## start MATERIAL SHOWN
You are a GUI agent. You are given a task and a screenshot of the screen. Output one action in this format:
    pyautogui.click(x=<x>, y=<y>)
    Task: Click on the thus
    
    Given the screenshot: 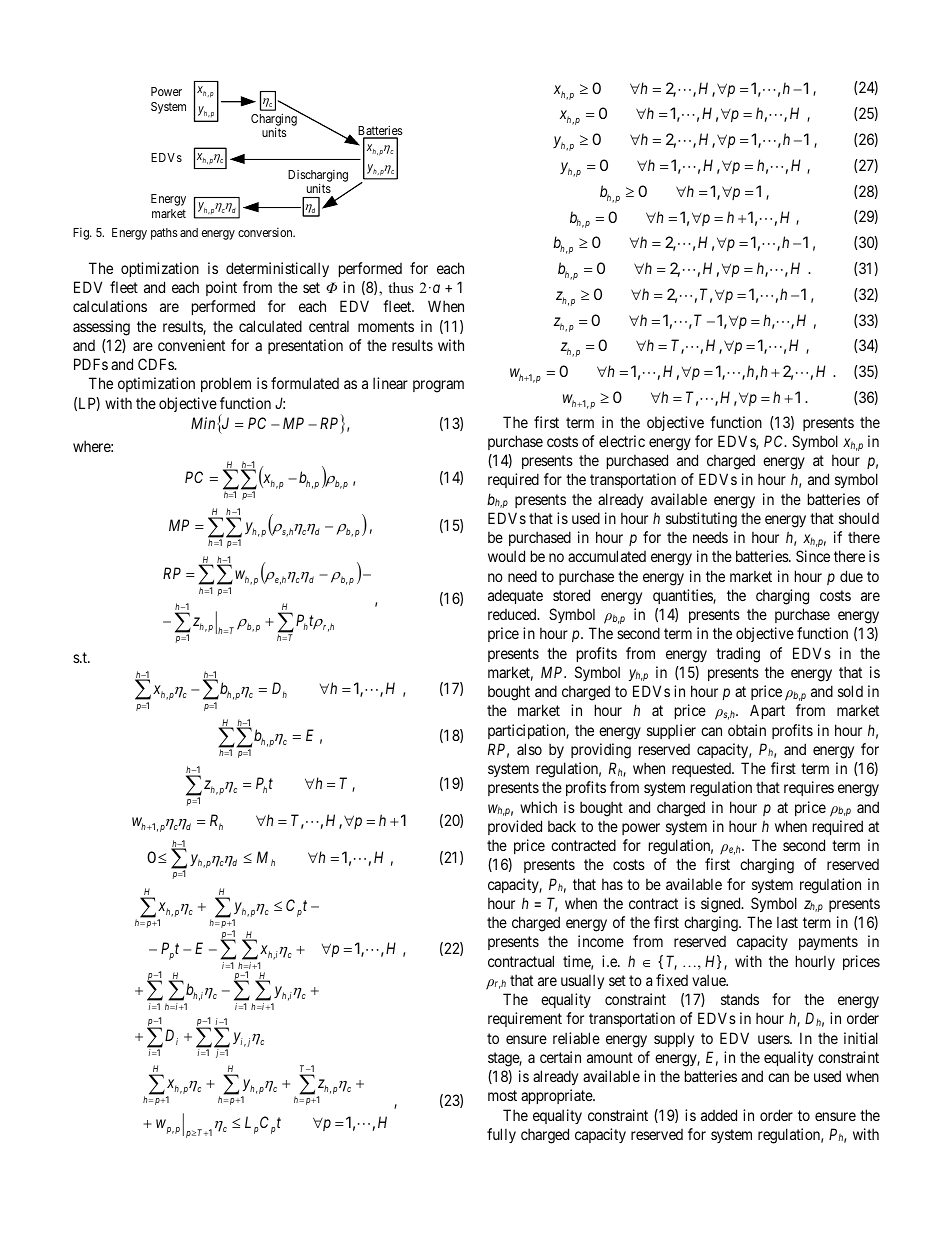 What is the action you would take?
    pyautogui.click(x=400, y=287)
## end MATERIAL SHOWN
## start MATERIAL SHOWN
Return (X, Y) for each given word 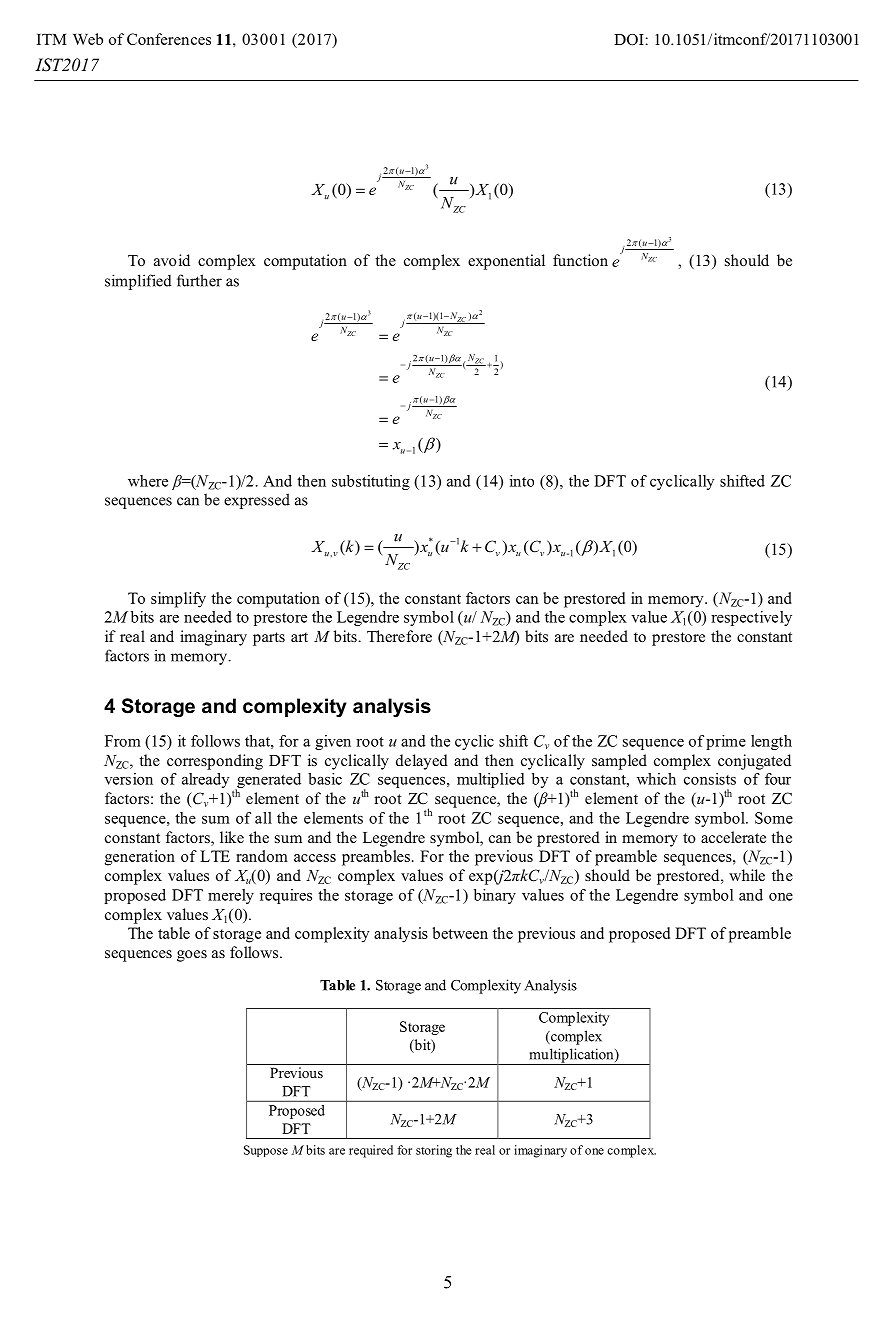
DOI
## end MATERIAL SHOWN
## start MATERIAL SHOWN
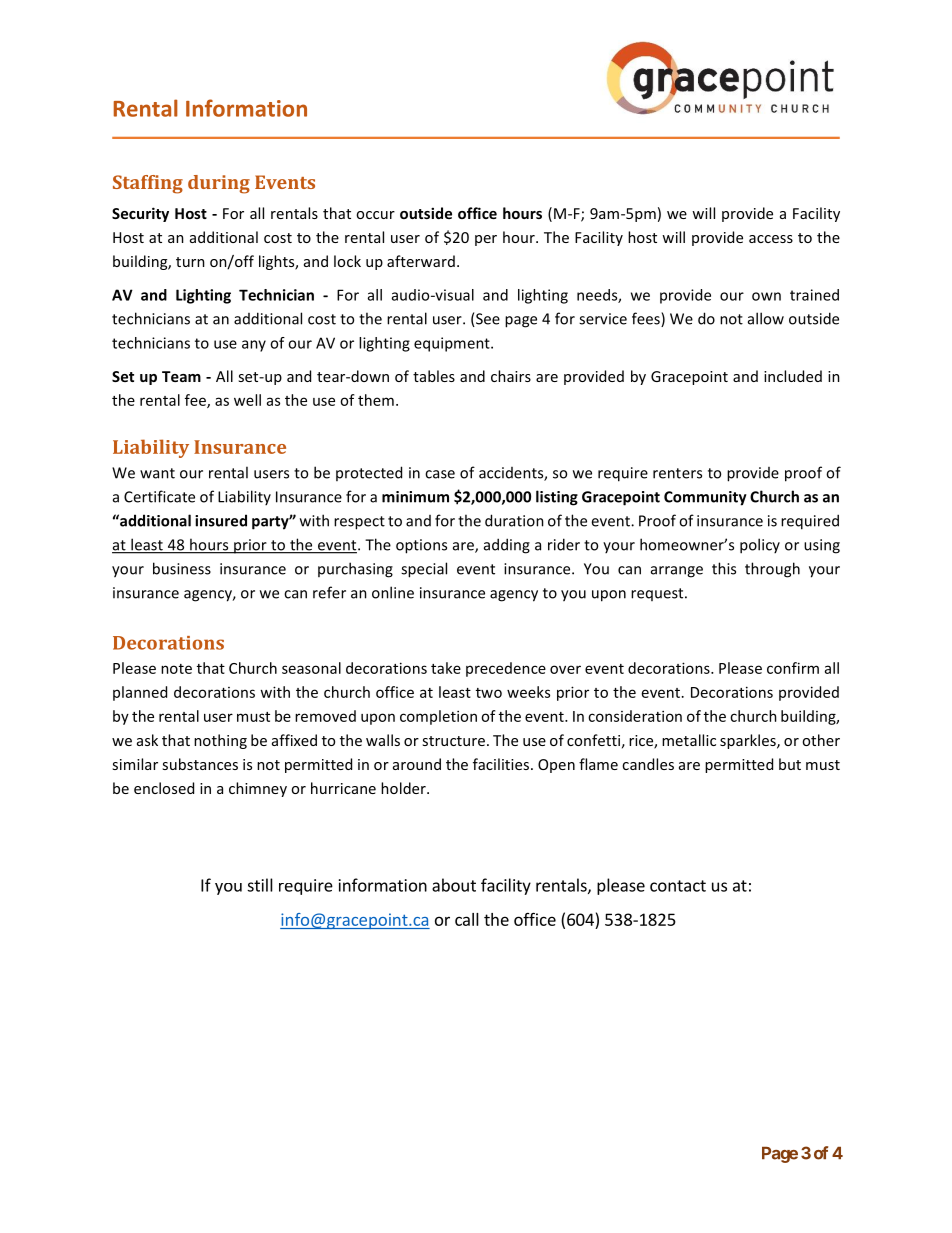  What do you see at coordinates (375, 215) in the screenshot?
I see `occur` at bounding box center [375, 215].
## end MATERIAL SHOWN
Swap "screenshot" for "screen capture" in everything from the line containing "What do you" down to the line containing "center [375, 215].", and change nothing else. Write out only those lines, and leave the pictures out.

**TASK ANSWER**
  What do you see at coordinates (375, 215) in the screen capture?
I see `occur` at bounding box center [375, 215].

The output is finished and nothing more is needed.